CSS Custom Text transformations

A Collection of Interesting Ideas,

This version:
https://specs.rivoal.net/css-custom-tt/
Issue Tracking:
GitLab
Inline In Spec
Editor:
Florian Rivoal

Abstract

This specification defines a mechanism for authors to create custom values for the CSS text-transform property.

1. Introduction

This section is non-normative.

1.1. Motivating scenarios

2. Module Interactions

3. Defining Custom Text transformations: the @text-transform rule

The general form @text-transform rule is:

@text-transform <transform-name> {
  <declaration-list>
}
<transform-name> = <custom-ident>

The @text-transform rule accepts the following descriptors: transform and position. The transform descriptor is required, and the @text-transform rule has no effect if it is omitted. Other descriptors may be omitted, and evaluate to their initial value in that case. When a given descriptor occurs multiple times in a given @text-transform rule, only the last one is used; all prior instances of that descriptor within that rule must be ignored.

These descriptors apply solely within the context of the enclosing ''@text-transform, and do not apply to document elements.

define what happens when multiple Custom Text transformations by the same name are declared.

The text-transform property is extended by this specification to accept Customer Text transformations, refered to by their <transform-name>, as values:

Name: text-transform
New values: none | capitalize | uppercase | lowercase | full-width | <transform-name>

With the exception of CSS-wide keywords which always have their global meaning, if <transform-name> conflicts with an existing value of the text-transform property, the conflict is resolved in favor of the custom definition introduced using @text-transform.

Note: This enables the addition by later specifications of new keywords for the text-transform property without changing the behavior of any existing page already defining and using a custom text transformation by the same name.

:: DATA LINES ::
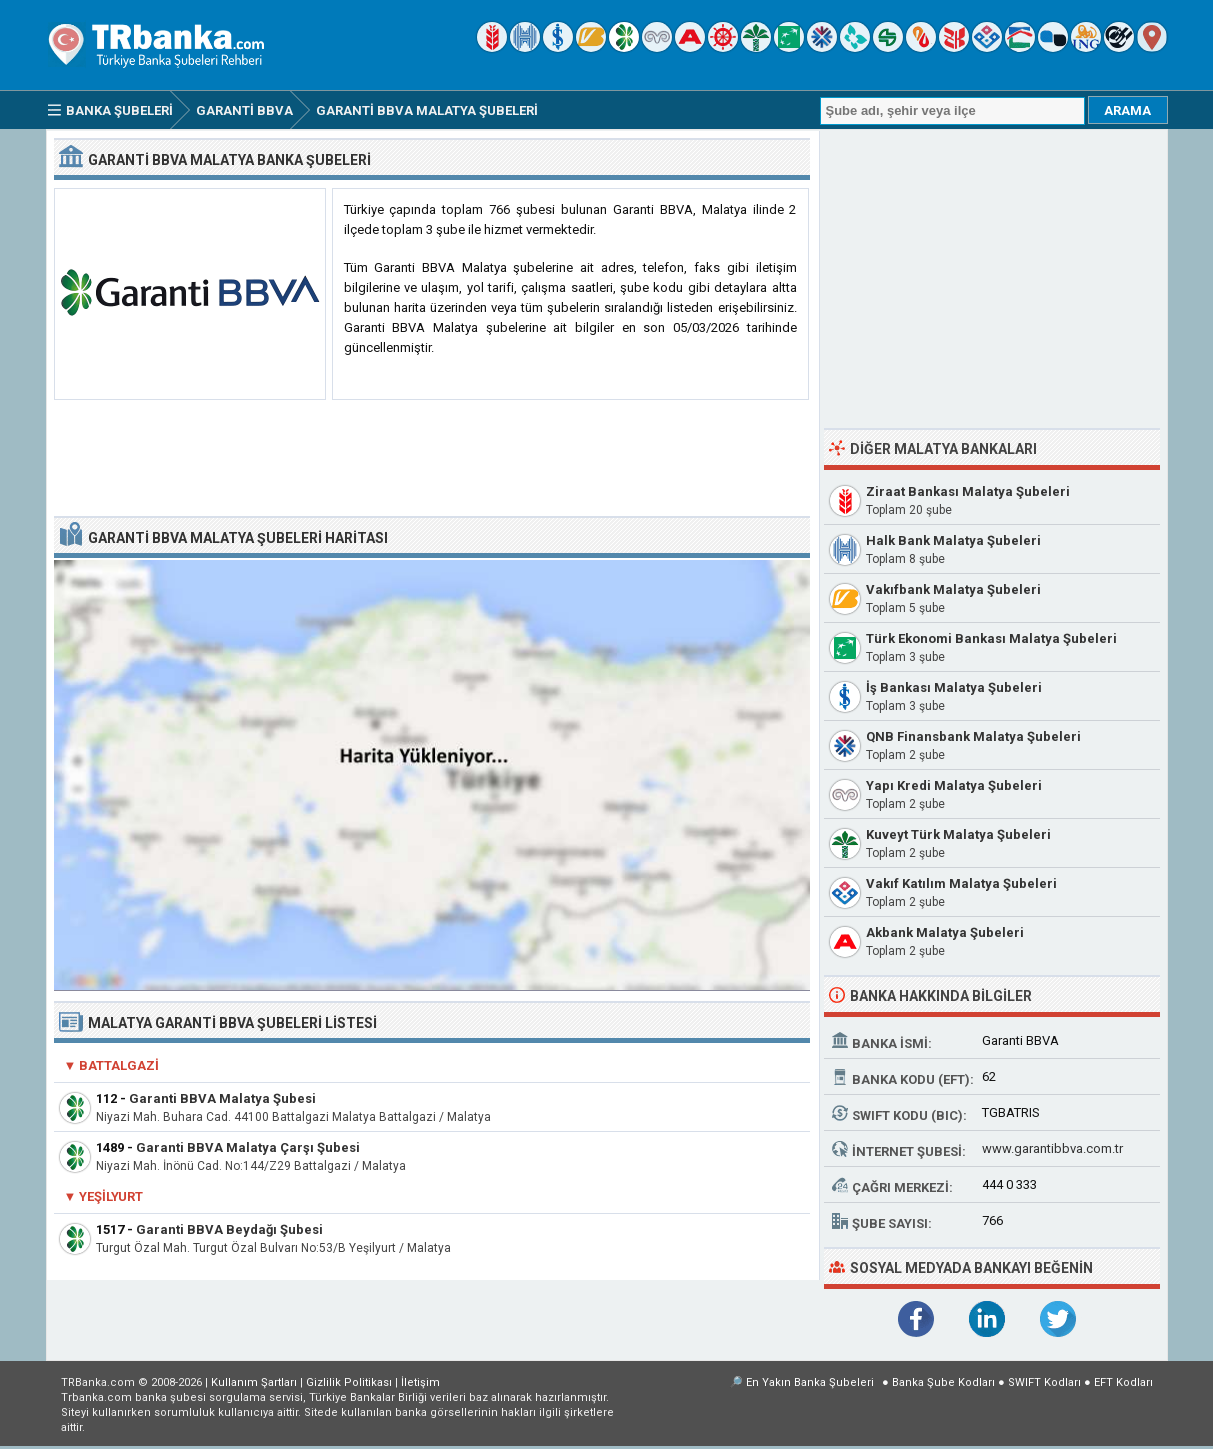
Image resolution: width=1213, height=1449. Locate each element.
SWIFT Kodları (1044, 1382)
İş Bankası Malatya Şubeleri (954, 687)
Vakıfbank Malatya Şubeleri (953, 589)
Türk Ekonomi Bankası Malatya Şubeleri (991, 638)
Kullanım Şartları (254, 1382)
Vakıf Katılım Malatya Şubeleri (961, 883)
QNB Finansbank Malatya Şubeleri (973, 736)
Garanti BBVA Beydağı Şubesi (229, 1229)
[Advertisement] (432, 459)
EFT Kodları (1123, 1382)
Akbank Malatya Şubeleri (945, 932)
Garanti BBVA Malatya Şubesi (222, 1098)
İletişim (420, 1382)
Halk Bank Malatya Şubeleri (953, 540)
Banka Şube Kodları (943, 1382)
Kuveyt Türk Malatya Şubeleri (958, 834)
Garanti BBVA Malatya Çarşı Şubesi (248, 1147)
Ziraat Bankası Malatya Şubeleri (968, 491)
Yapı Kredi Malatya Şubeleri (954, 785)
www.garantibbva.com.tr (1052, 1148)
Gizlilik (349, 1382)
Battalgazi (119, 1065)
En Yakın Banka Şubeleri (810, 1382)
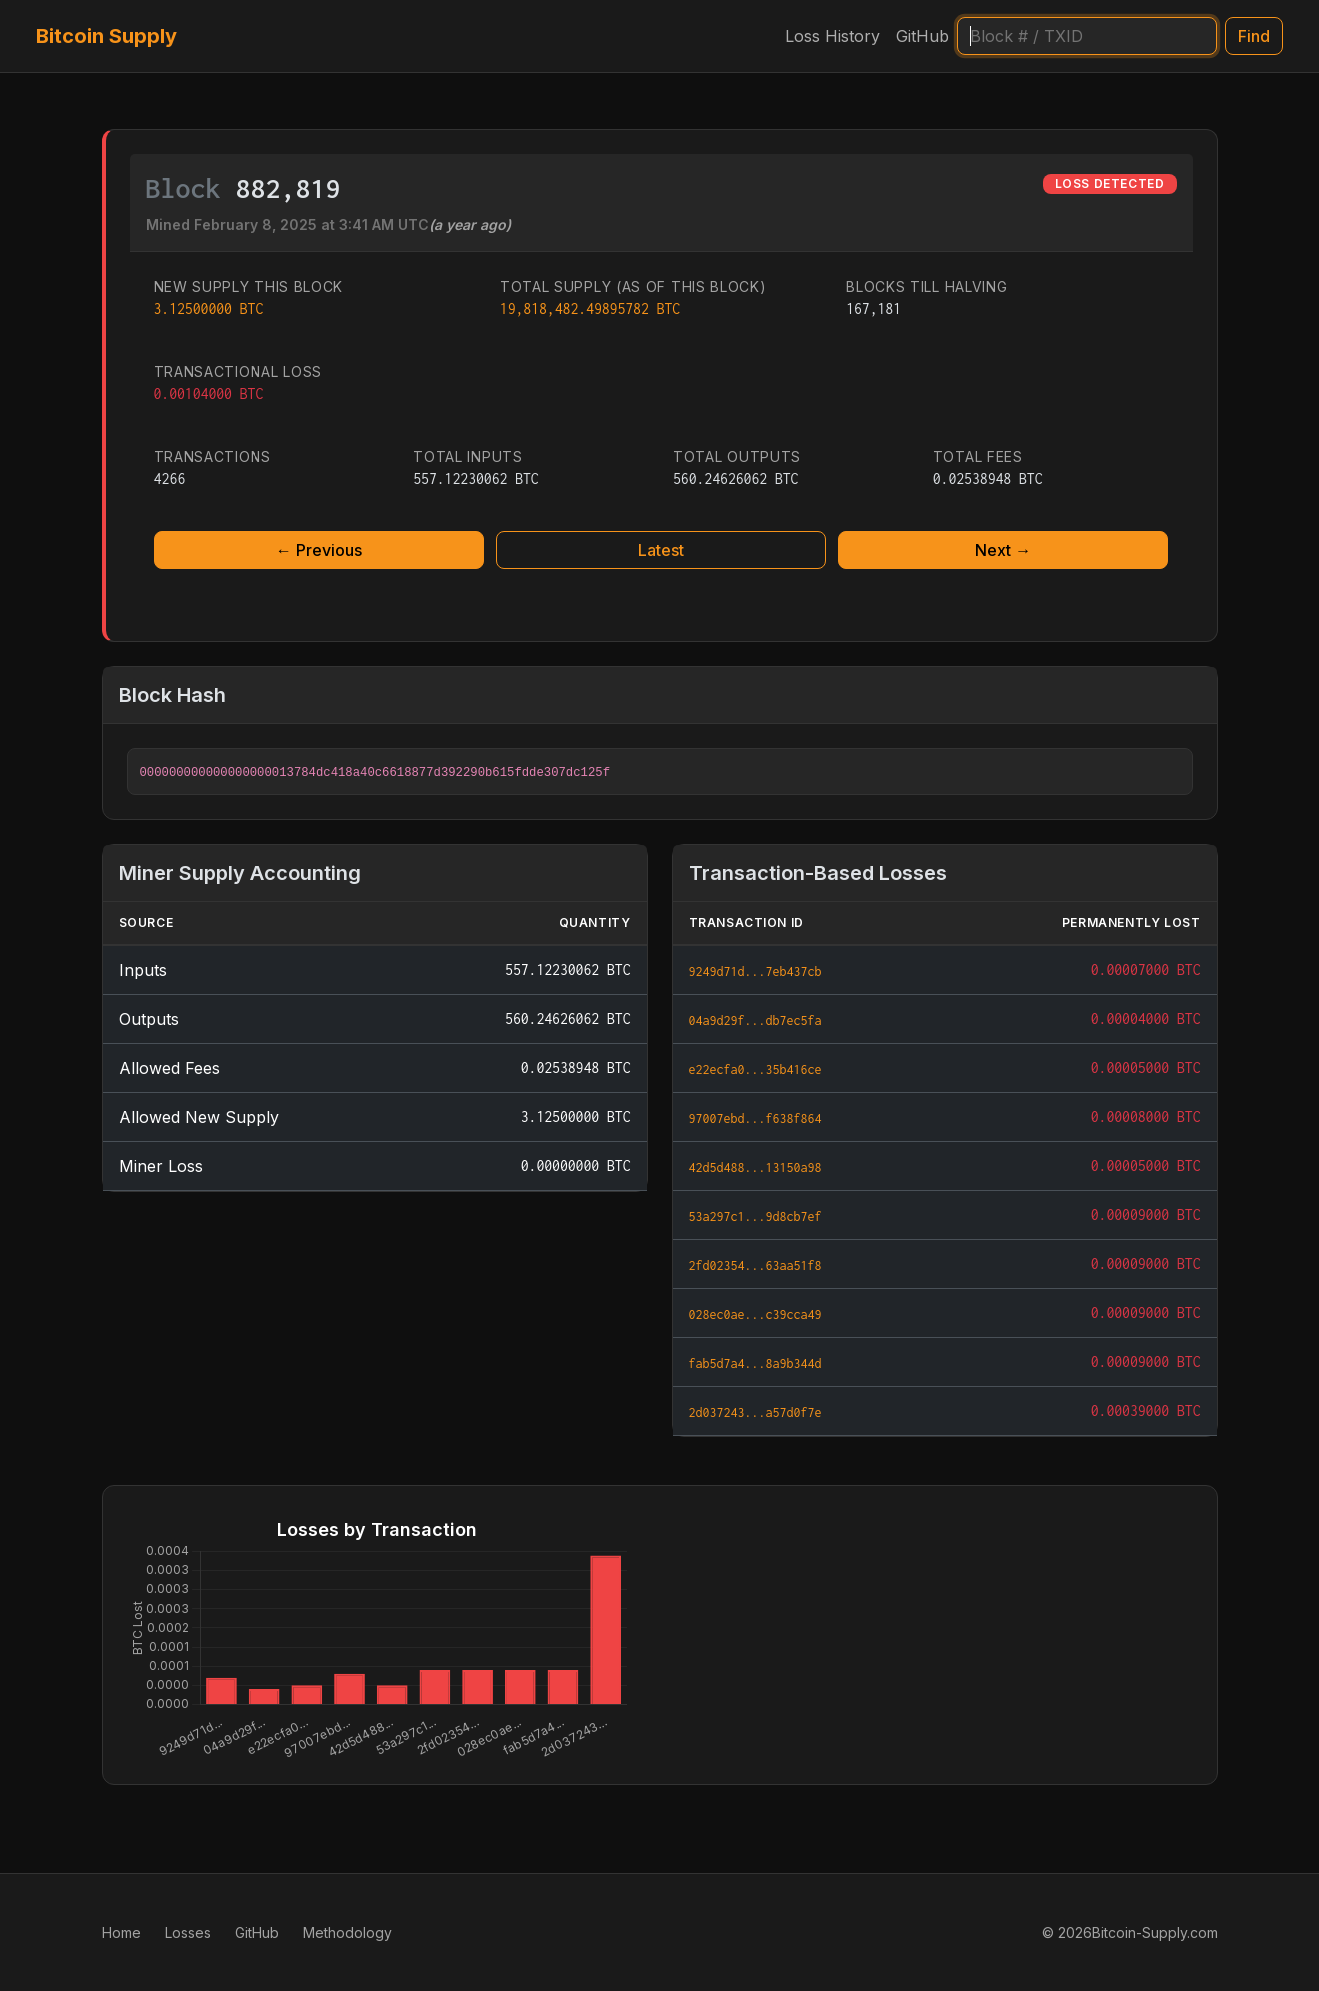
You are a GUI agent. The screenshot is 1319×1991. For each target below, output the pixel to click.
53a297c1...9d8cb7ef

:: EXERCISE TASKS ::
• A. From the custom text transformations specification, reproduce the passage starting at "3. Defining Custom" and ending at "to document elements.".
• B. Based on the custom text transformations specification, decide whether each statement below agrees with it, answering yes or no and quoting the deciding words. (i) An @text-transform rule still takes effect when its transform descriptor is omitted. (ii) When a descriptor appears more than once in the same @text-transform rule, only its last occurrence is used. (iii) When a <transform-name> conflicts with an existing value of the text-transform property, other than CSS-wide keywords, the existing value takes precedence.

:: TASK ANSWERS ::
• A.
3. Defining Custom Text transformations: the @text-transform rule

The general form @text-transform rule is:

@text-transform <transform-name> {
  <declaration-list>
}
<transform-name> = <custom-ident>

The @text-transform rule accepts the following descriptors: transform and position. The transform descriptor is required, and the @text-transform rule has no effect if it is omitted. Other descriptors may be omitted, and evaluate to their initial value in that case. When a given descriptor occurs multiple times in a given @text-transform rule, only the last one is used; all prior instances of that descriptor within that rule must be ignored.

These descriptors apply solely within the context of the enclosing ''@text-transform, and do not apply to document elements.

• B.
(i) No: "The transform descriptor is required, and the @text-transform rule has no effect if it is omitted."
(ii) Yes: "When a given descriptor occurs multiple times in a given @text-transform rule, only the last one is used"
(iii) No: "the conflict is resolved in favor of the custom definition introduced using @text-transform."